* _Exercise prompt_: Print the data below exactly as it appears.

* _Materials provided_:
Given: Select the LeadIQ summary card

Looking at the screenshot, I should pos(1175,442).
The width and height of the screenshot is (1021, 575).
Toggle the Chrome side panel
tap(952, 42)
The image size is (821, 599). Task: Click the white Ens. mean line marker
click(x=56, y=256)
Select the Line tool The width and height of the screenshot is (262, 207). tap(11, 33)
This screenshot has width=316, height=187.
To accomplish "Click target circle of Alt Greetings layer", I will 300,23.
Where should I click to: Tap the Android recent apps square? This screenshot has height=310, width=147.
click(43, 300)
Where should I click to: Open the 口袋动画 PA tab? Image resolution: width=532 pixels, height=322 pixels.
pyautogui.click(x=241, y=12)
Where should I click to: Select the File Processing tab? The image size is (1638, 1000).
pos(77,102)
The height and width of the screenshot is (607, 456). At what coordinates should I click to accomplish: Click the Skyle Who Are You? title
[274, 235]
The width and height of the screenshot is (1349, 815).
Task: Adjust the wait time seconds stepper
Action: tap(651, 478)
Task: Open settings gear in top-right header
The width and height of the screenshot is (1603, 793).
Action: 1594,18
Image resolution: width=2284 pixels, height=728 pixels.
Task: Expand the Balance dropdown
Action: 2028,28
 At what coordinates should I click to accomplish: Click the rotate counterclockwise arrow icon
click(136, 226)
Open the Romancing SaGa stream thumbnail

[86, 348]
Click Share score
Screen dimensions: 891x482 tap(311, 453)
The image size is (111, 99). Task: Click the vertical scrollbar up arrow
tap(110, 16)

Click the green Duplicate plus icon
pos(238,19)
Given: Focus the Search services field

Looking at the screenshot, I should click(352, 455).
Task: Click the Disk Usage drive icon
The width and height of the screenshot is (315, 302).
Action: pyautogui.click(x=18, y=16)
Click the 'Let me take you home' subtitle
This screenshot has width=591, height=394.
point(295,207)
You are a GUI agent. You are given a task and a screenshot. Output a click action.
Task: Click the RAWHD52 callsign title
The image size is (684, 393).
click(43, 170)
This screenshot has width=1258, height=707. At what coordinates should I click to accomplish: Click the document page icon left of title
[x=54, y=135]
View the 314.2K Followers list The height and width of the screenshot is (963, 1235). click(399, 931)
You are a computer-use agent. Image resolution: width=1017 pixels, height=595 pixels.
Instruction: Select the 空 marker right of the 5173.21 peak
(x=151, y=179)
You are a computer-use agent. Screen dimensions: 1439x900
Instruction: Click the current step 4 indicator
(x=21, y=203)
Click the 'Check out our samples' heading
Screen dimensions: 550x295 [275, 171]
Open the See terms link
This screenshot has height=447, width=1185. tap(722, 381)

* _Completed exercise_:
Given: Select the LeadIQ summary card

Looking at the screenshot, I should pos(1175,442).
The width and height of the screenshot is (1021, 575).
Toggle the Chrome side panel
tap(952, 42)
The image size is (821, 599). Task: Click the white Ens. mean line marker
click(x=56, y=256)
Select the Line tool The width and height of the screenshot is (262, 207). tap(11, 33)
This screenshot has width=316, height=187.
To accomplish "Click target circle of Alt Greetings layer", I will 300,23.
Where should I click to: Tap the Android recent apps square? This screenshot has height=310, width=147.
click(43, 300)
Where should I click to: Open the 口袋动画 PA tab? Image resolution: width=532 pixels, height=322 pixels.
pyautogui.click(x=241, y=12)
Where should I click to: Select the File Processing tab? The image size is (1638, 1000).
pos(77,102)
The height and width of the screenshot is (607, 456). At what coordinates should I click to accomplish: Click the Skyle Who Are You? title
[274, 235]
The width and height of the screenshot is (1349, 815).
Task: Adjust the wait time seconds stepper
Action: tap(651, 478)
Task: Open settings gear in top-right header
The width and height of the screenshot is (1603, 793).
Action: 1594,18
Image resolution: width=2284 pixels, height=728 pixels.
Task: Expand the Balance dropdown
Action: 2028,28
 At what coordinates should I click to accomplish: Click the rotate counterclockwise arrow icon
click(136, 226)
Open the Romancing SaGa stream thumbnail

[86, 348]
Click Share score
Screen dimensions: 891x482 tap(311, 453)
The image size is (111, 99). Task: Click the vertical scrollbar up arrow
tap(110, 16)

Click the green Duplicate plus icon
pos(238,19)
Given: Focus the Search services field

Looking at the screenshot, I should click(352, 455).
Task: Click the Disk Usage drive icon
The width and height of the screenshot is (315, 302).
Action: pyautogui.click(x=18, y=16)
Click the 'Let me take you home' subtitle
This screenshot has width=591, height=394.
point(295,207)
You are a GUI agent. You are given a task and a screenshot. Output a click action.
Task: Click the RAWHD52 callsign title
The image size is (684, 393).
click(43, 170)
This screenshot has width=1258, height=707. At what coordinates should I click to accomplish: Click the document page icon left of title
[x=54, y=135]
View the 314.2K Followers list The height and width of the screenshot is (963, 1235). click(399, 931)
You are a computer-use agent. Image resolution: width=1017 pixels, height=595 pixels.
Instruction: Select the 空 marker right of the 5173.21 peak
(x=151, y=179)
You are a computer-use agent. Screen dimensions: 1439x900
Instruction: Click the current step 4 indicator
(x=21, y=203)
Click the 'Check out our samples' heading
Screen dimensions: 550x295 [275, 171]
Open the See terms link
This screenshot has height=447, width=1185. tap(722, 381)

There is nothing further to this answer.